| Work to complete |
1. Answer these questions about the article on the picture book Angus is Here, one per line:
(a) Who is the publisher of Angus is Here?
(b) Which kids book creator did Hadley Dyer team up with?
(c) What three things does the child recall about Angus?
2. Write the next part of the article on the picture book Angus is Here, picking up after its final sentence.

# Extract to read start

For the Love of Dog – Hadley Dyer Creates a Smart, Moving Picture Book to Help Kids Grieve Animal Friends
Veteran children's book editor and writer Hadley Dyer has teamed up with beloved kids book creator Paul Covello (known for his Toronto ABC and Canada ABC, amongst other titles) to create a book that meets kids where they are around a difficult but influential childhood milestone: losing a pet – a loss that is often a child's first experience of death and grief.
Angus is Here (Annick Press) is a love letter to our four-legged family members, following a child whose beloved dog, the titular Angus, has passed away. But even when he is gone, the memories—and the love—remain, as the child recalls Angus' happily waving tail, his soft fur, his boundless energy.
The huge (and for many caregivers, intimidating) subjects of what to do with love when its object is gone, how to navigate grief, and how to process the permanence of loss are dealt with gently and wisely by Dyer, making the book a gift to anyone helping a child get through a loss like the narrator's.
She joins us today to talk abut Angus is Here, and her own, beloved late canine pals, including the all-too-relatable moments of thinking you see, from the corner of your eye, a pet who has passed. She tells us about the idea of the "gift book" that sometimes happens to writers, and shares a hilariously sassy response about her feelings on the first draft stage of the publishing experience.

# Extract to read end
# Information supplied start

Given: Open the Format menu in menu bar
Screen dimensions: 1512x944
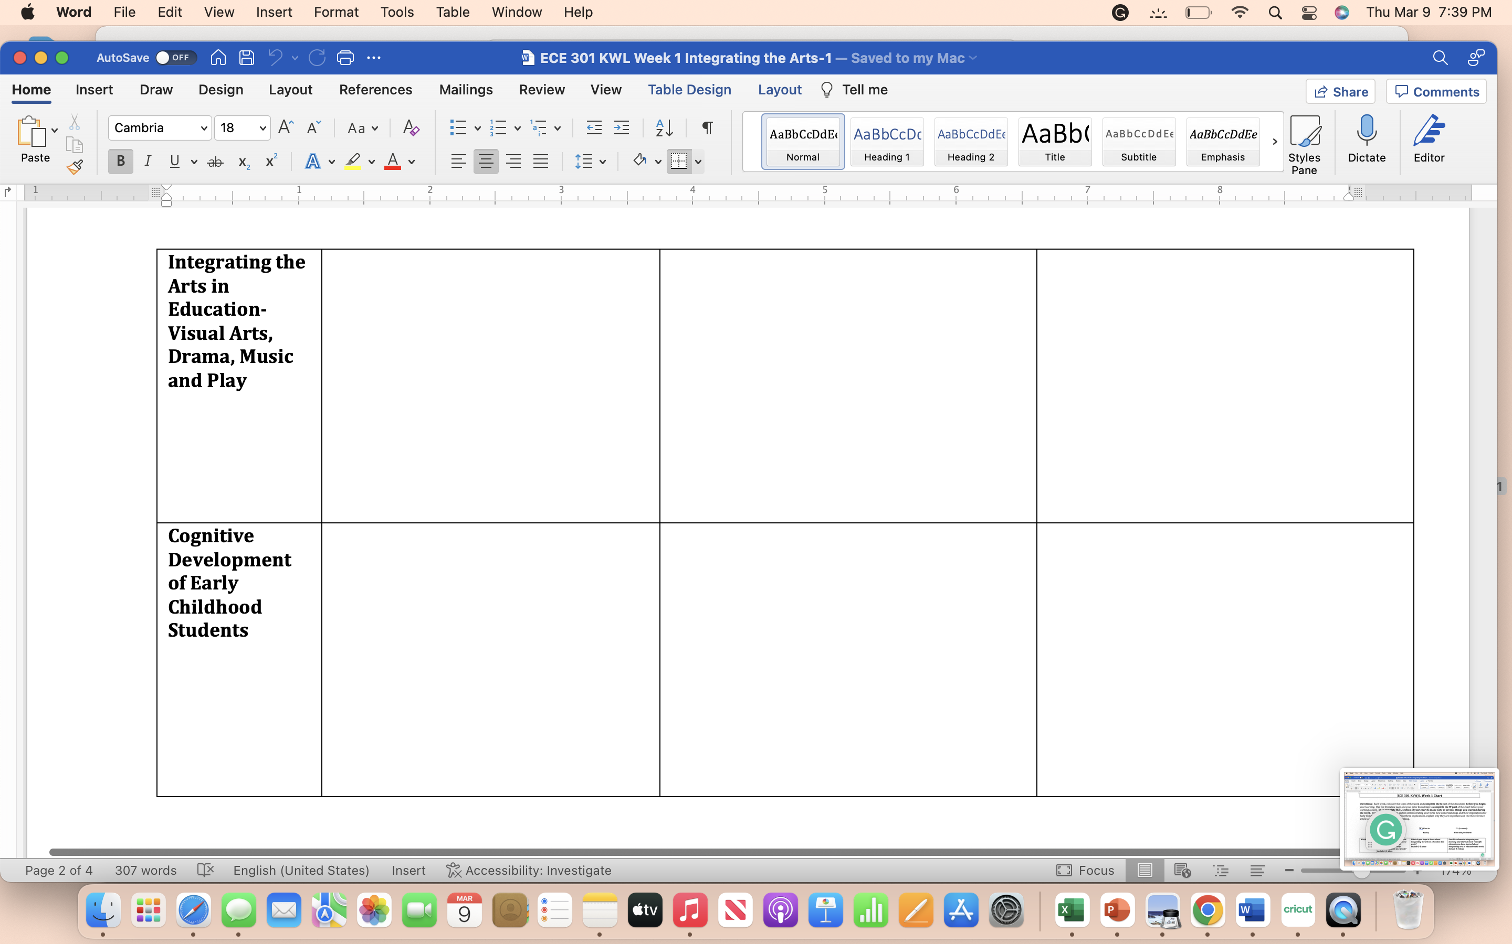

# Information supplied end

| Answers to the exercises |
1.
(a) Annick Press
(b) Paul Covello
(c) His happily waving tail, his soft fur, and his boundless energy

2.
Open Book:
Tell us about your new book and how it came to be.
Hadley Dyer:
When my friend’s dog died, she asked if I would write a picture book about coping with the loss of a pet because she was having trouble finding something appropriate for her young children. Her kids understood the basic concept of death, more or less, but grief was another matter. No heaven stuff, she specified.
Now, my own dog had always had an active social life. He’d take off to the beach or a cottage with friends while I stayed at home, usually scrambling to finish a manuscript. So even before he died, I knew about this phenomenon where you keep thinking you’re seeing a pet that’s not there. A flicker in the corner of your eye, a shadow that turns out to be something else. I’d get out a knife to chop vegetables and automatically look down, expecting to see a dog had materialized by my side. This would be part of the grieving process, I was sure.
I jotted a few notes, then put the idea away until my dog died a few months later. Sure enough, he seemed to be everywhere. I opened my notes file to add a few fresh thoughts and ended up writing the story.
OB:
Is there a message you hope kids might take away from reading your book?
HD:
Grief is something you have to live with for quite a while, passing through periods that are harder and easier. Moments of happiness are a relief, but they can trigger guilt or the worry that you’re starting to forget the loved one who passed away. Of course, this is all totally normal.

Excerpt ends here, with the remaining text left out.